= Thomas Maule (Quaker) =

Thomas Maule (May 3, 1645 – July 2, 1724), was a prominent Quaker in colonial Salem, Massachusetts.

Maule was born in Berkswell Parish, Warwickshire, England. He originally emigrated to Barbados around 1658 and later relocated to Boston in 1668 before permanently settling in Salem about 1679. He remained in Salem until his death in 1724 at the age of 79. Maule was a tailor in Boston, and later expanded his business to general merchandising. He also dealt in construction and real estate while in Salem. It is unknown precisely when Maule converted to Quakerism, although it is suspected his conversion happened while he lived in Barbados. Maule's son Thomas was born in 1720 in Salem, apprenticed as a carpenter, and by 1744 relocated with his mother Sarah and her second husband Henry Clifton (m. 1733) to Philadelphia.

==Construction of the Quaker Meeting House in Salem==
During the fall of 1688, Maule was instrumental in building the first known Quaker Meeting House in the United States. He supplied the building materials and land, which he deeded to leaders of the local Society of Friends. Much of the building was constructed using old timber reclaimed from other buildings. The restored Meeting House, reconstructed in 1865 with what is believed to be the building's original beams, is currently located at Peabody Essex Museum in Salem.

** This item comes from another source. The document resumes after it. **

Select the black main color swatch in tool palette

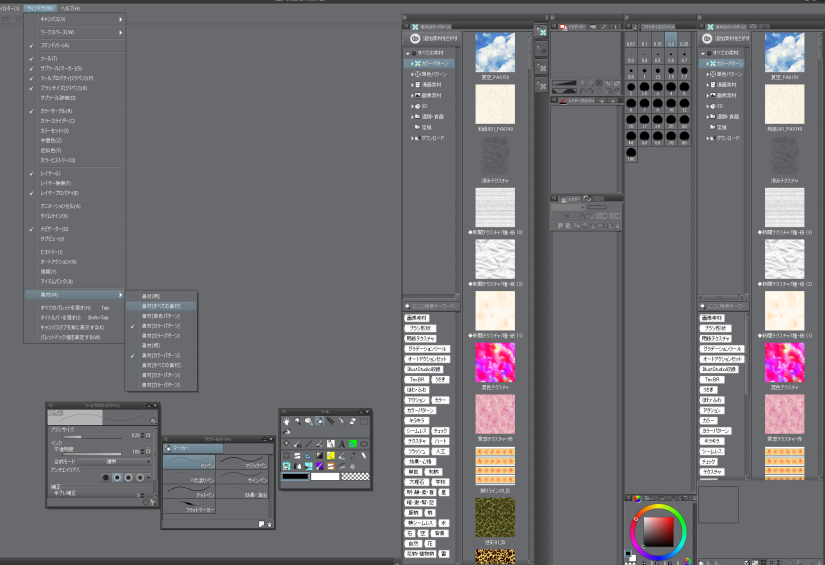click(294, 477)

==Criticism of Puritanism and the Salem Witch Trials==
After settling in Salem in 1668, Maule soon commenced with what would be decades of criticism lobbied toward the Puritan establishment in New England. One of his early criticisms was in 1669 when he made the accusation that Rev. John Higginson, the minister of Salem, "preached lies and instructing in the doctrine of devils." The judge ordered for Maule "to be whipped ten stripes well laid on."

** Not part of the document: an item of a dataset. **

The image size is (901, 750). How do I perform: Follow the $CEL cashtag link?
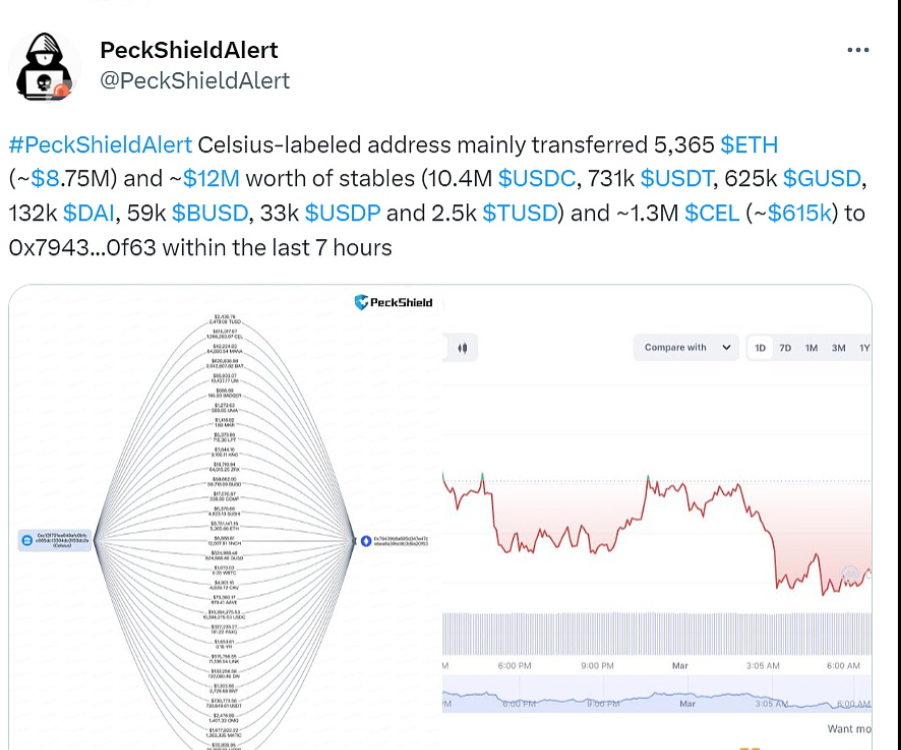(711, 213)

At the time the Salem Witch Trials commenced, Maule believed in witches, and his wife Naomi testified against the woman who would become the first person executed during the trials, Bridget Bishop. However, he grew increasingly dissatisfied with the people of Salem and how the manner in which the trials were conducted.

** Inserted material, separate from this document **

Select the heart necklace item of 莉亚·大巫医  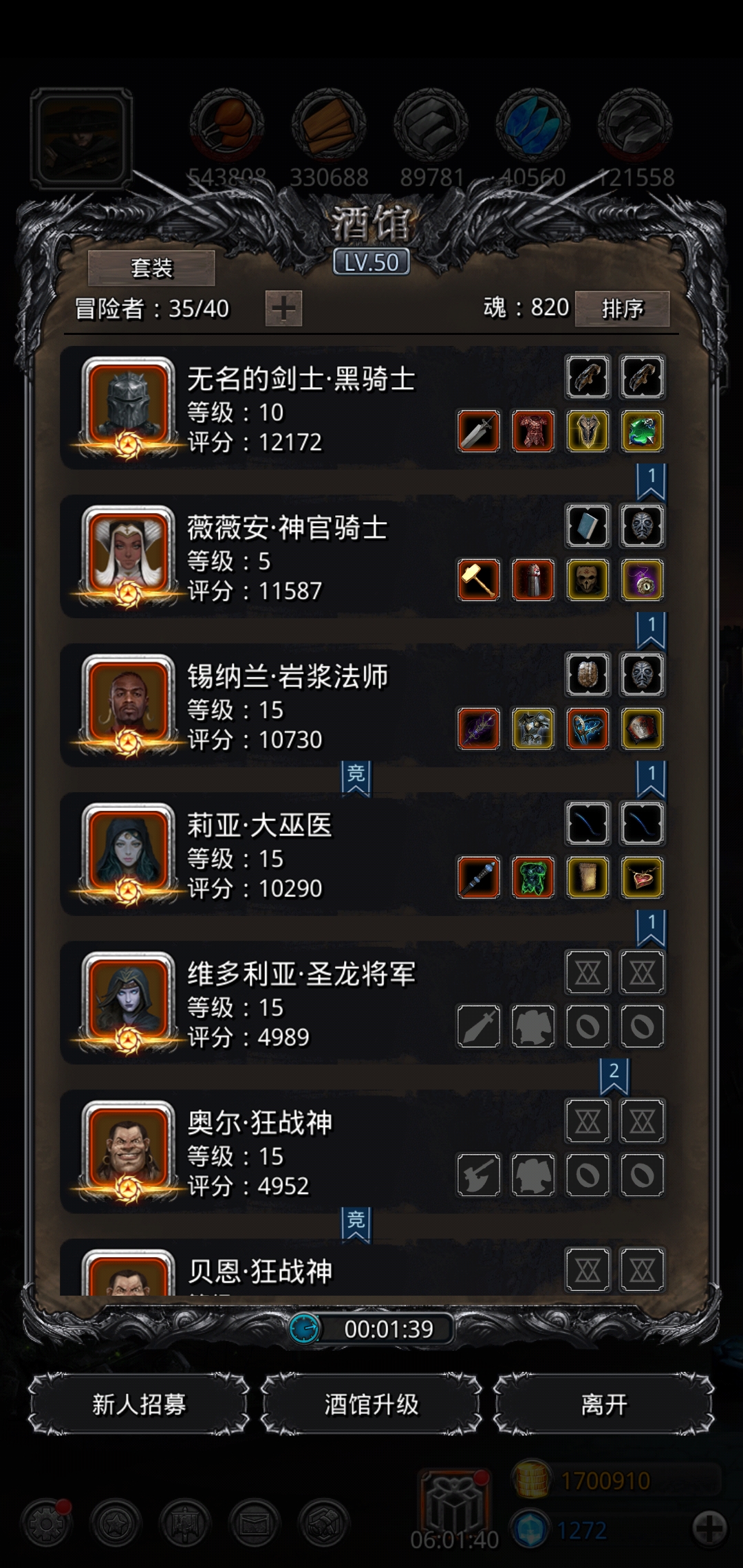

In 1695, several years after the last of the accused were released from custody, Maule published a pamphlet titled Truth Held Forth and Maintained, in which he publicly criticized the Puritan leaders for their gross mismanagement of the Salem Witch Trials. He famously stated "[F]or it were better that one hundred Witches should live, than that one person be put to death for a Witch, which is not a Witch".

Among the points in the pamphlet was his allegation that God would adversely judge the prosecutors of the Salem Witch Trials. In response to this publication, on December 12, 1695, Maule was arrested on charges of slanderous publication about the manner of the untimely death of a prosecutor, Major General Humphrey Atherton, in the trial of Wenlock Christison, who was the last person to be sentenced to death in the Massachusetts Bay Colony for being a Quaker. Maule was also arrested for charges of blasphemy. He was imprisoned for twelve months and his pamphlets were ordered to be burnt.
 He was eventually tried in 1696 and acquitted of all charges after persuading a Puritan jury to disregard the Court's direction to convict. By granting Maule an acquittal, the jury showed it agreed with his principal argument: The court had no right to suppress his expression of religious belief. His acquittal is considered as one of the most pivotal events leading to the adoption of the First Amendment.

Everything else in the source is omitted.